*** Begin section ***

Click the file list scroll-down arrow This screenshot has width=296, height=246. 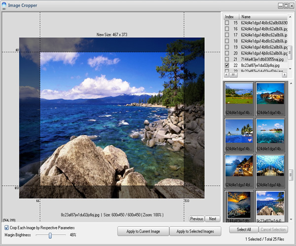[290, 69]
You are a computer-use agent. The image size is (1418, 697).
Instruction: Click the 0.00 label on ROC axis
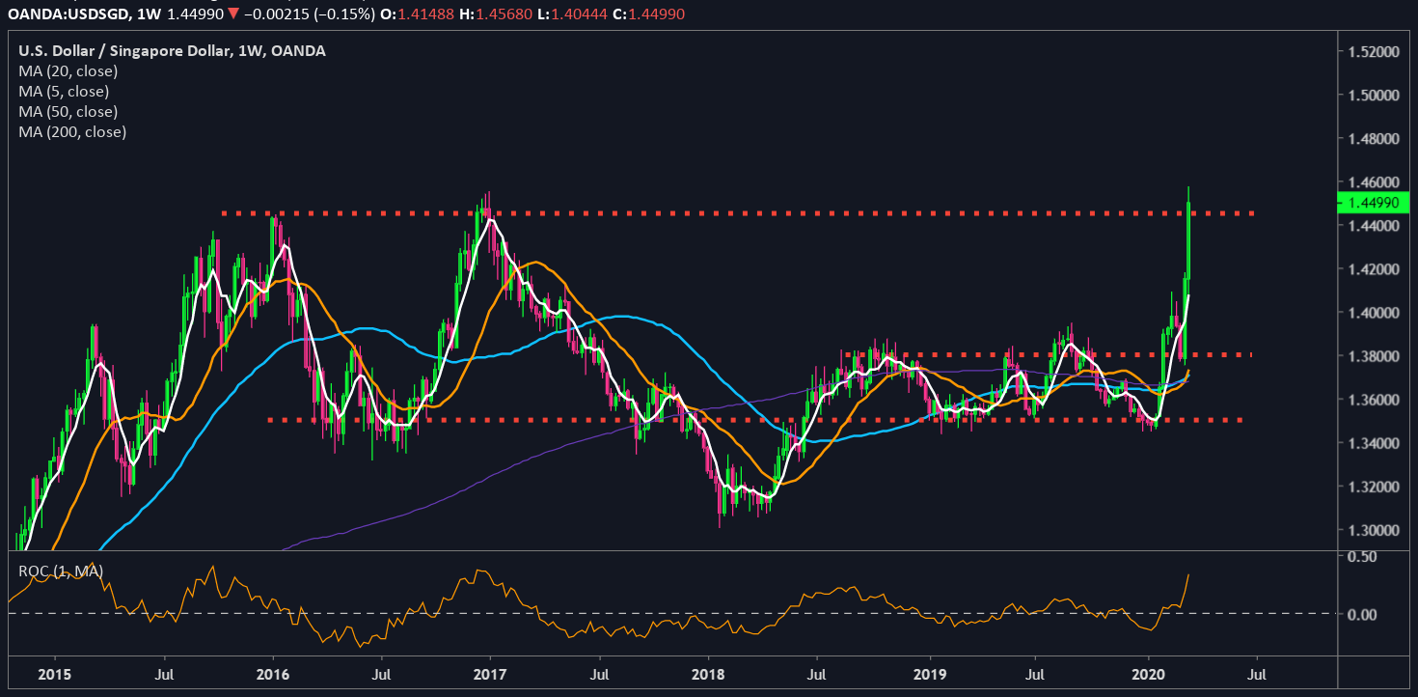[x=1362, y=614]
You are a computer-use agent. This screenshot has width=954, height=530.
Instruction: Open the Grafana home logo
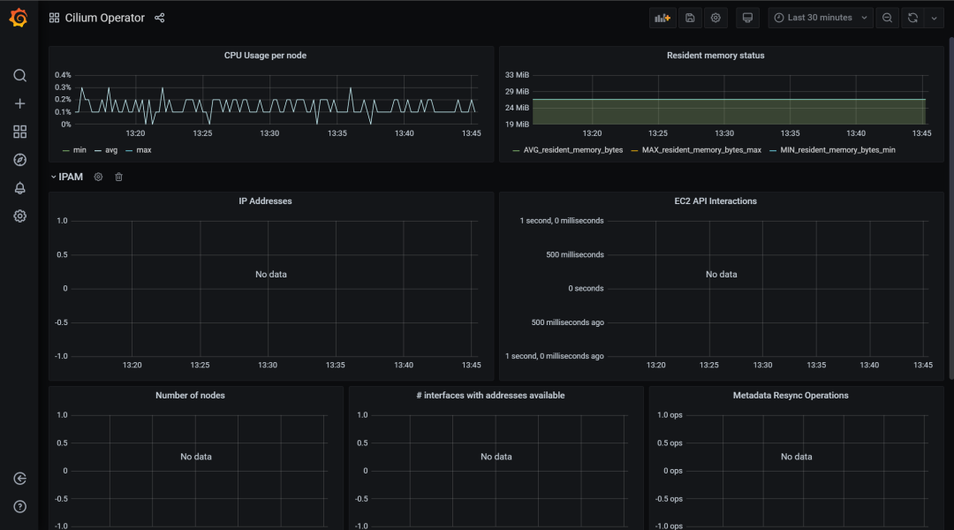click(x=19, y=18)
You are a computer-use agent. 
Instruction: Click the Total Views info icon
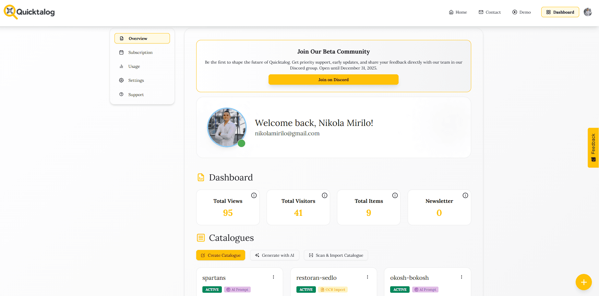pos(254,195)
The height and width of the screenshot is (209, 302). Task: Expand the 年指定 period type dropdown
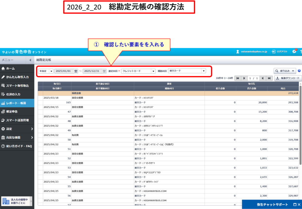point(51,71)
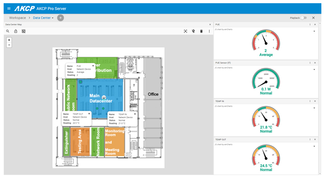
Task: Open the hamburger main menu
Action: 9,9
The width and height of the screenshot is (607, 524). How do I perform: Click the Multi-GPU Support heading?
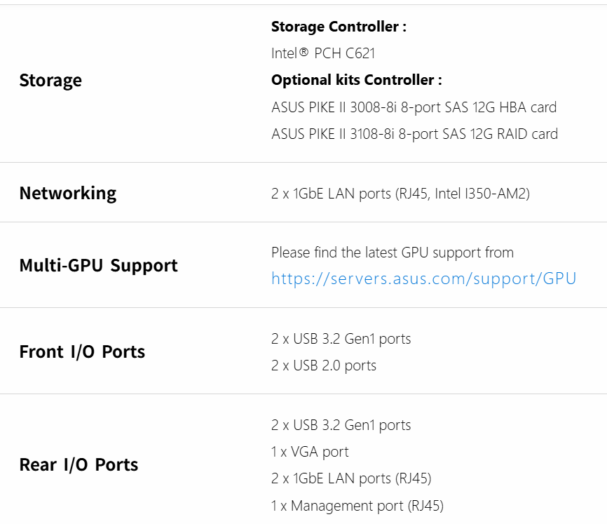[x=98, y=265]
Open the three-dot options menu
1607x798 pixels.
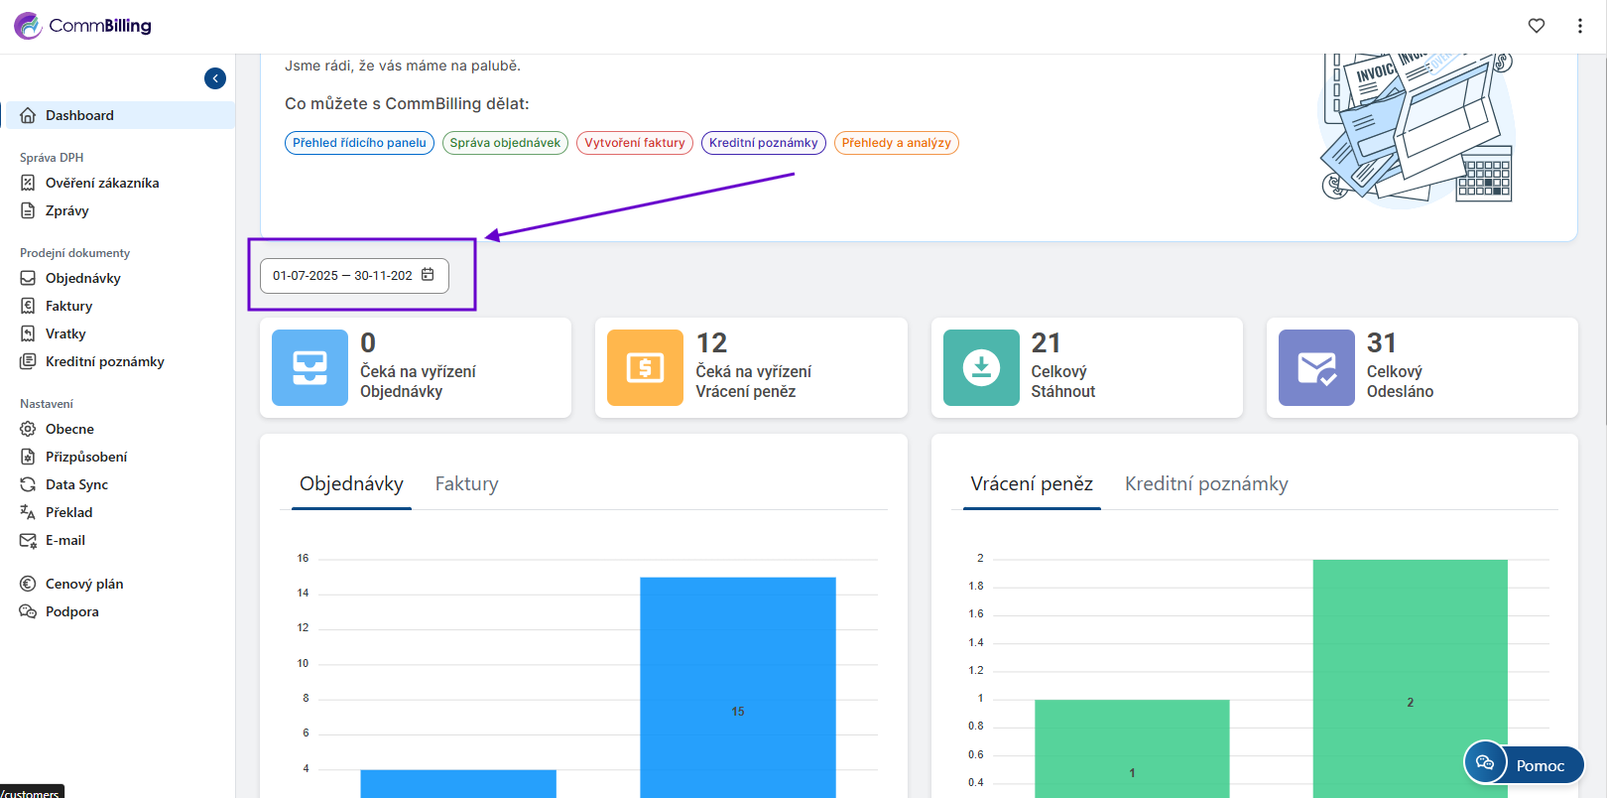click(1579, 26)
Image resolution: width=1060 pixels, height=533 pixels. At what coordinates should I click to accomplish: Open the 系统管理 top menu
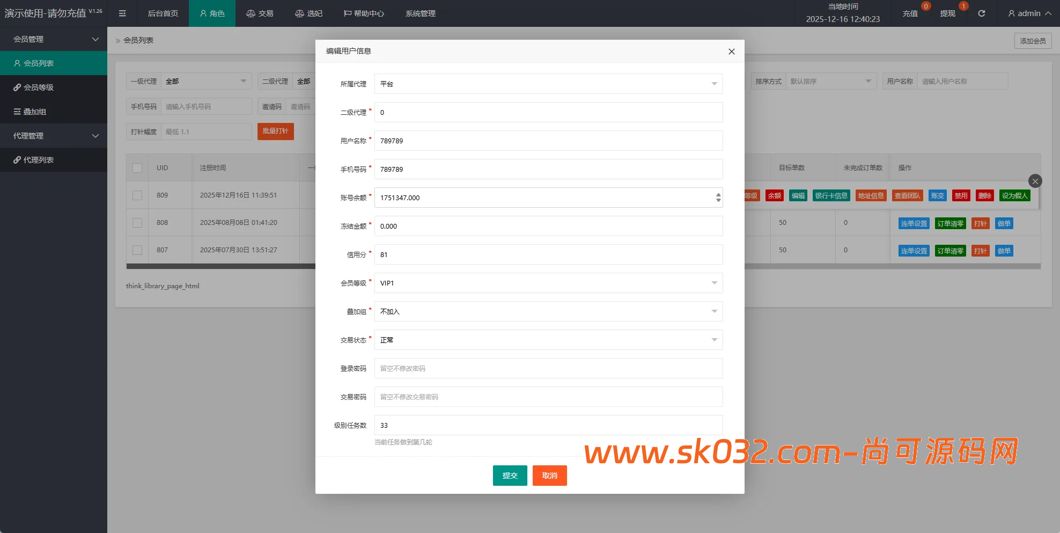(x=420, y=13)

*** End section ***
*** Begin section ***

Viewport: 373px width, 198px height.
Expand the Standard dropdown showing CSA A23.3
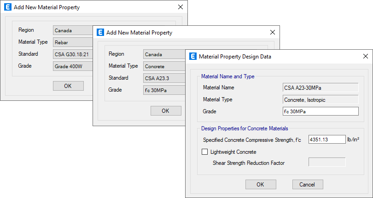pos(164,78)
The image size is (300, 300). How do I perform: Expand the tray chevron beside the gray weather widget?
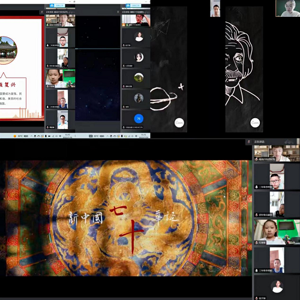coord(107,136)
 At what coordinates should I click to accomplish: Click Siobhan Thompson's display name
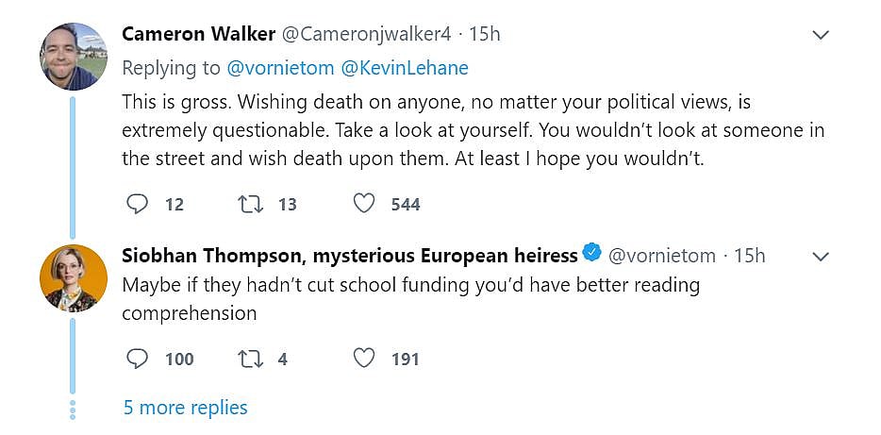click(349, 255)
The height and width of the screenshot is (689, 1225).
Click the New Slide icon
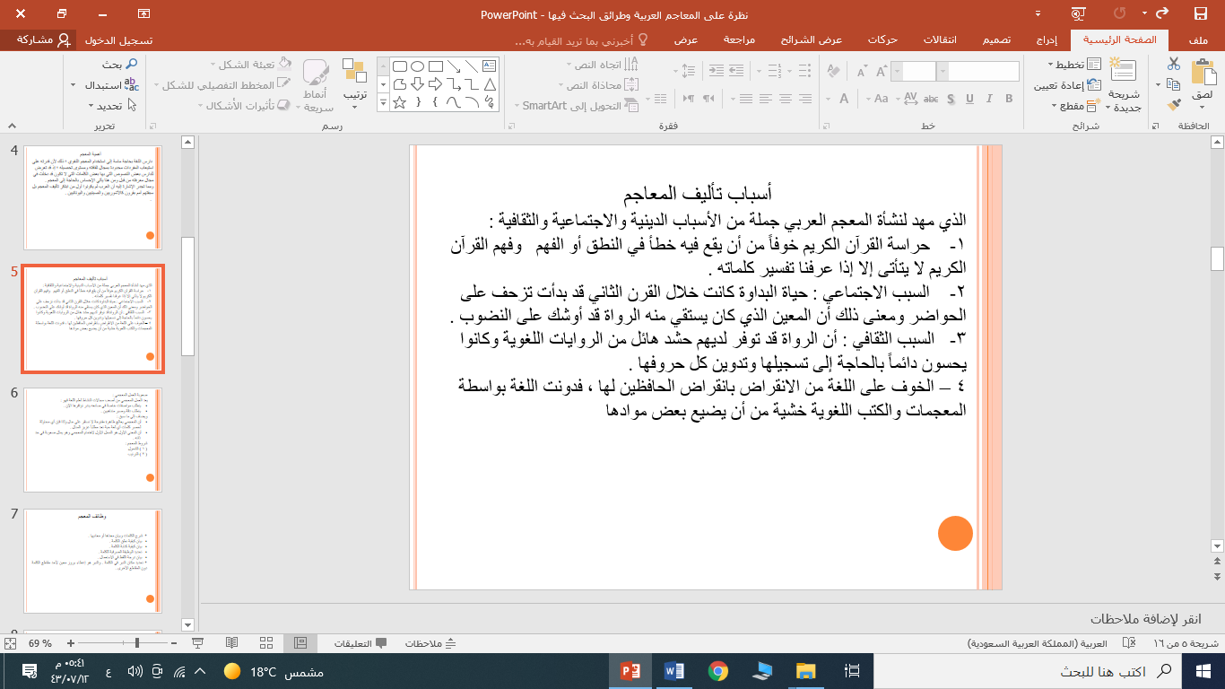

*** End section ***
*** Begin section ***

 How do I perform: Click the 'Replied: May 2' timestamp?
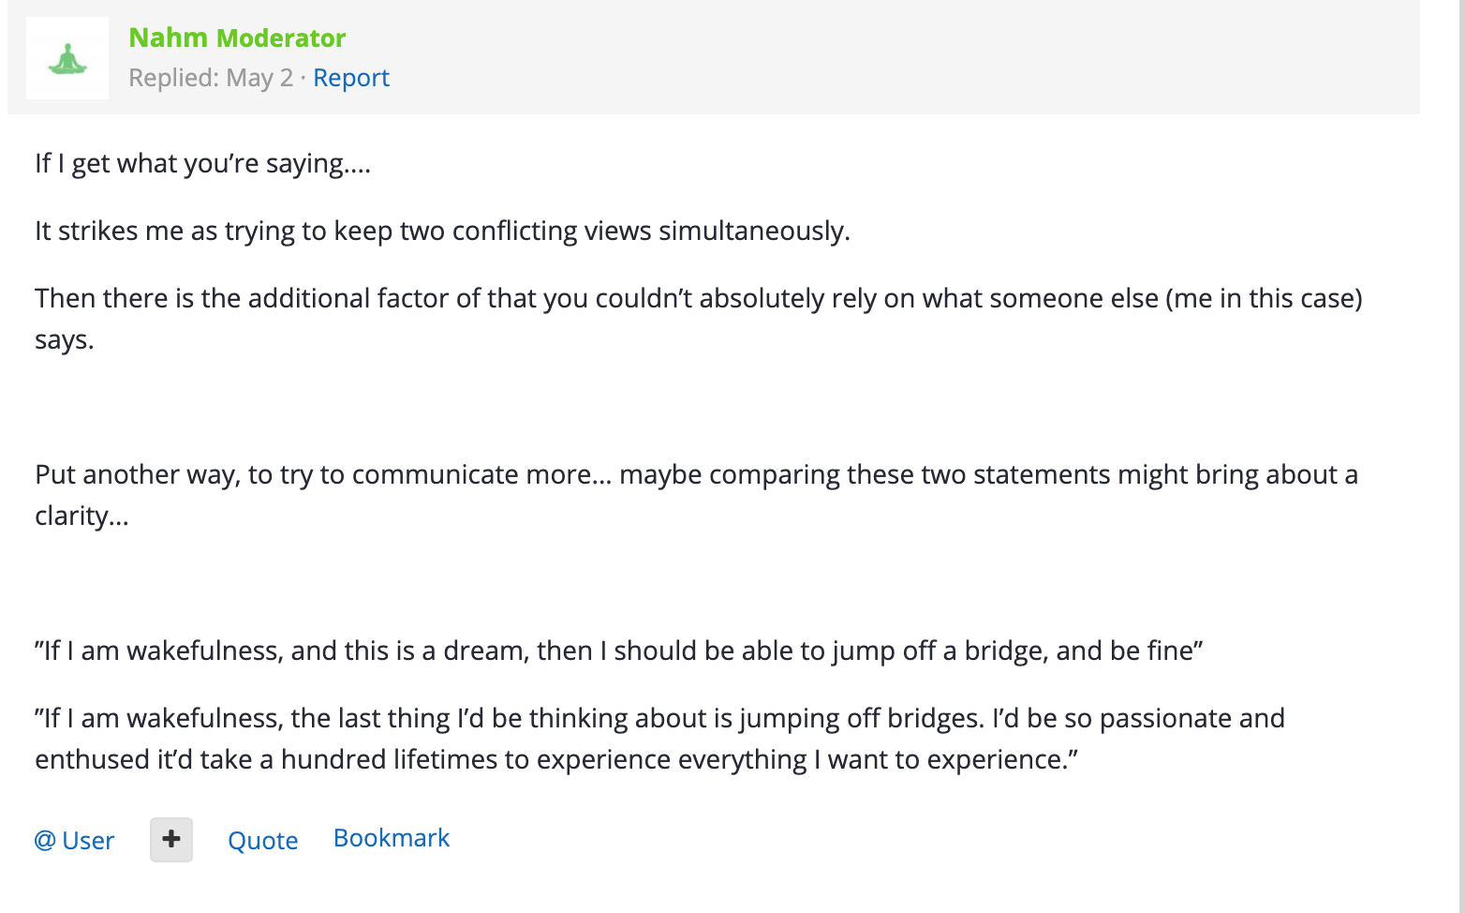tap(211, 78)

*** End section ***

_Exercise directions_
Only the count is needed: the number of lines in the data that include the word "computer".

_Task output_
3